I’ve always been someone else. I could be that concealed, dark-haired insecure teenager or I could be the queen of the world. I could be the world’s happiest sunlight or the CIA’s most wanted criminal. But what I always struggled to be, was myself.
If I could pinpoint the day I wanted to be anyone but myself, it would have to be the September morning I changed schools. As I entered a world completely different from the one I always knew, private school, the dingy desks and obvious hand-me-down school supplies of public school compelled my sudden epiphany. I could be the person I never was because I was no longer labeled the poor girl that everyone’s eyes skipped over. In fact, people were already staring at me.
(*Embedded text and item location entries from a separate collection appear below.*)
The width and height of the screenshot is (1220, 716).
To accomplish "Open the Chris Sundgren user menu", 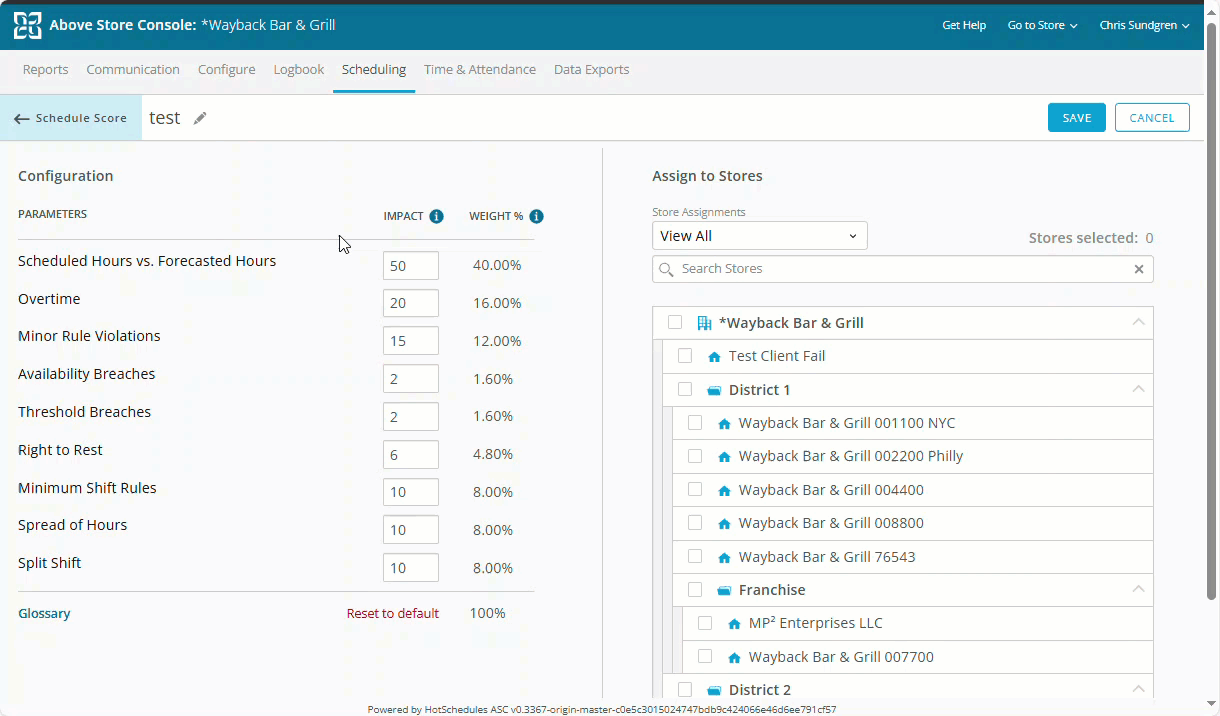I will click(1144, 25).
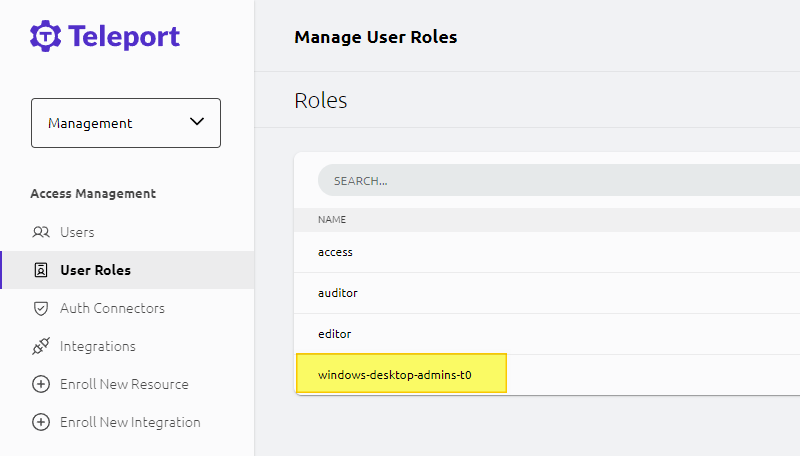Click the Users people icon in sidebar

(41, 232)
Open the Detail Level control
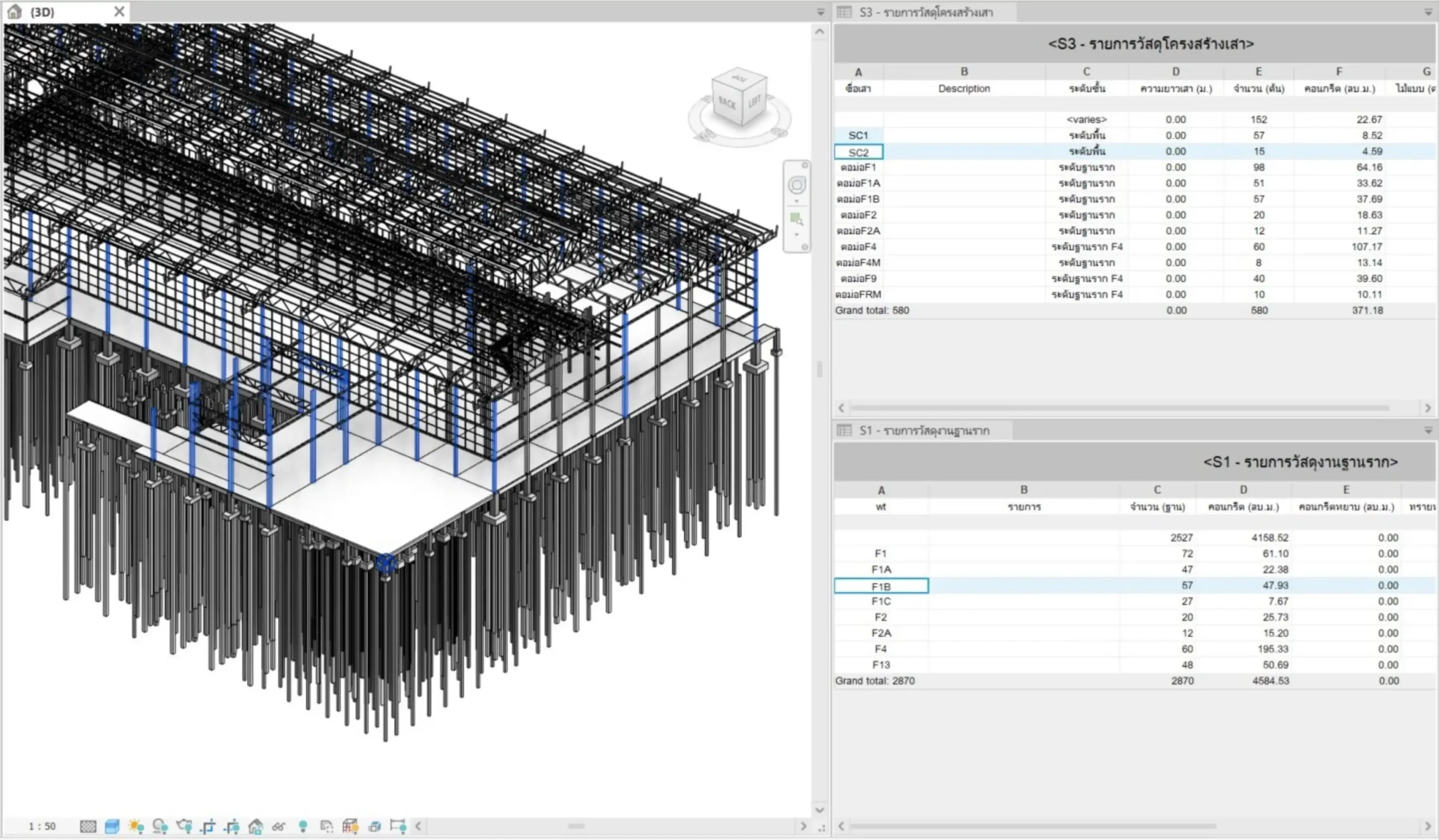This screenshot has width=1439, height=840. [x=88, y=827]
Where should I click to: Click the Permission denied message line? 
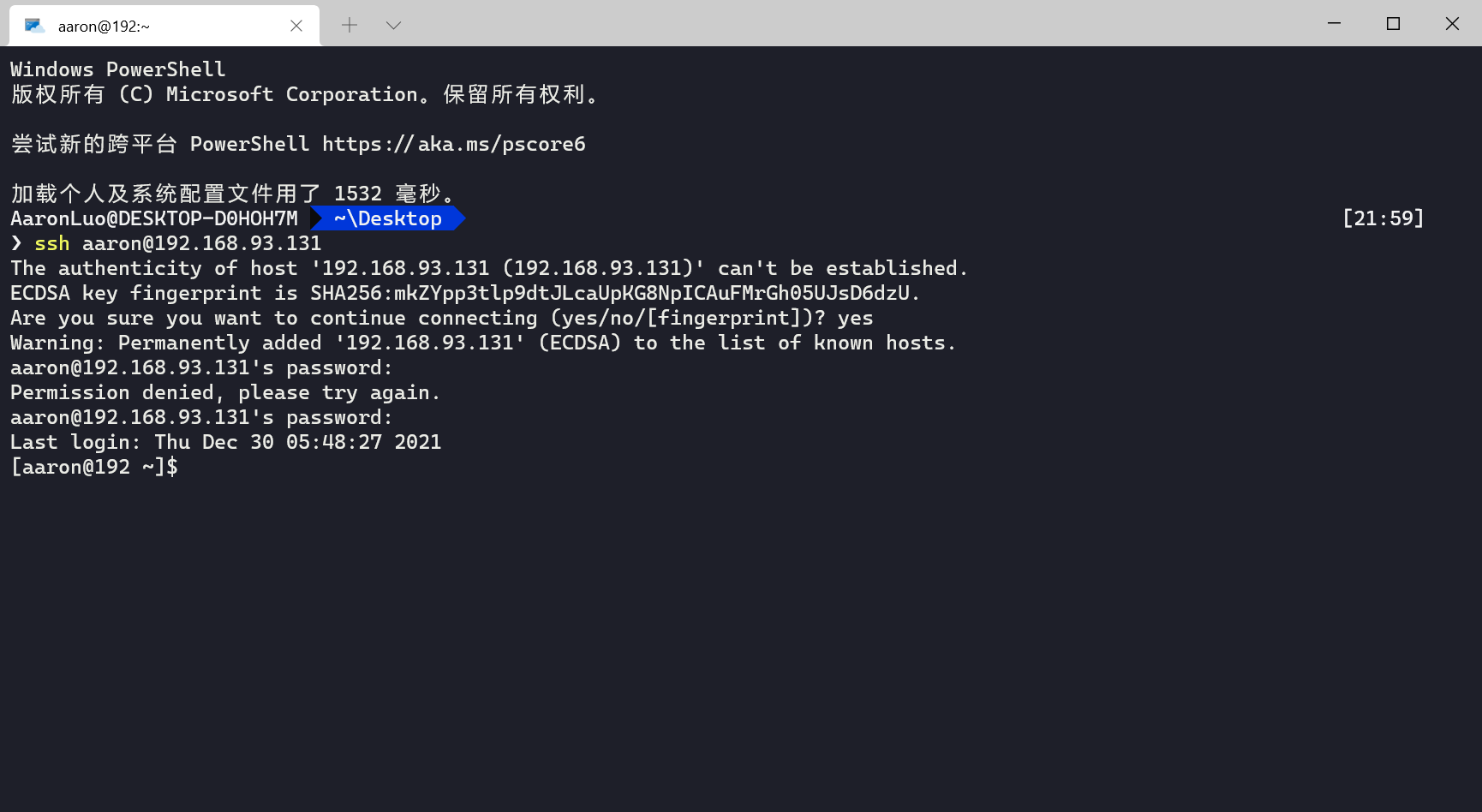224,392
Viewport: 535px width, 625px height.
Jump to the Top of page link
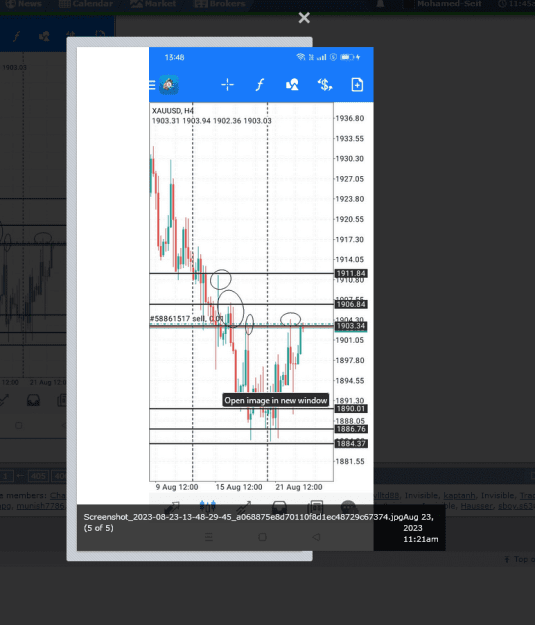pos(519,559)
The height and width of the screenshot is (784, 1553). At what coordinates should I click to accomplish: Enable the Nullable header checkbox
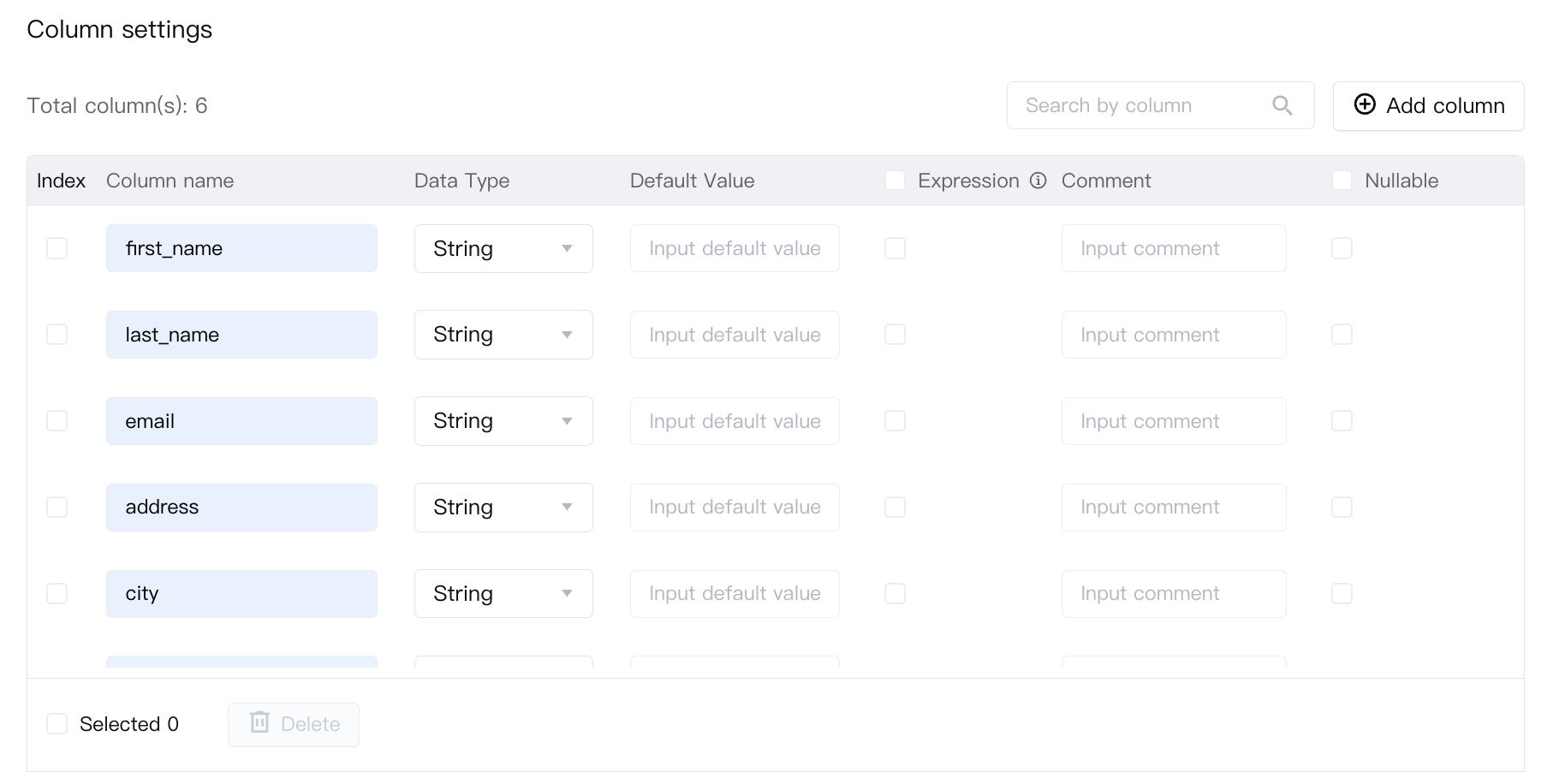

It started as little lies that could never hurt, “I have way more jewelry at home,” and “I met the producer of that song, it was my friend’s Dad!” But is that not how all bad habits start?
As soon as I couldn’t deliver on the lies I made, I made new ones to cover. I couldn’t be the person I wanted to be, so I pretended. As they say, “Fake it ‘till you make it”. But every day I didn’t change, I resented my real self more and more. Eventually it all became too much.
My family never knew what happened, in fact no one really knows. This is the first time I have really admitted it or written out the words. Although no one knew, my parents realized I needed help and sent me to therapy. I worked on myself for a while and I would like to think that I was the one to fix my own ideals. I realize that I not only was the source of my own downfall and hatred but I also realized I was the key to my happiness.
I would like to think that with college I can learn to accomplish and become proud of the person I have become. I created my own identity crisis and I don’t feel sorry for the walls I put up for myself: they have helped in ways nothing else can. Although I feel I am so far from solving all my problems or becoming what I always wanted to be, I believe this is the direction I need to take to figure out who I really am. For someone who has always hated herself for just be her, I hope to finally find out who I am and how I can prove I’m really not all that bad.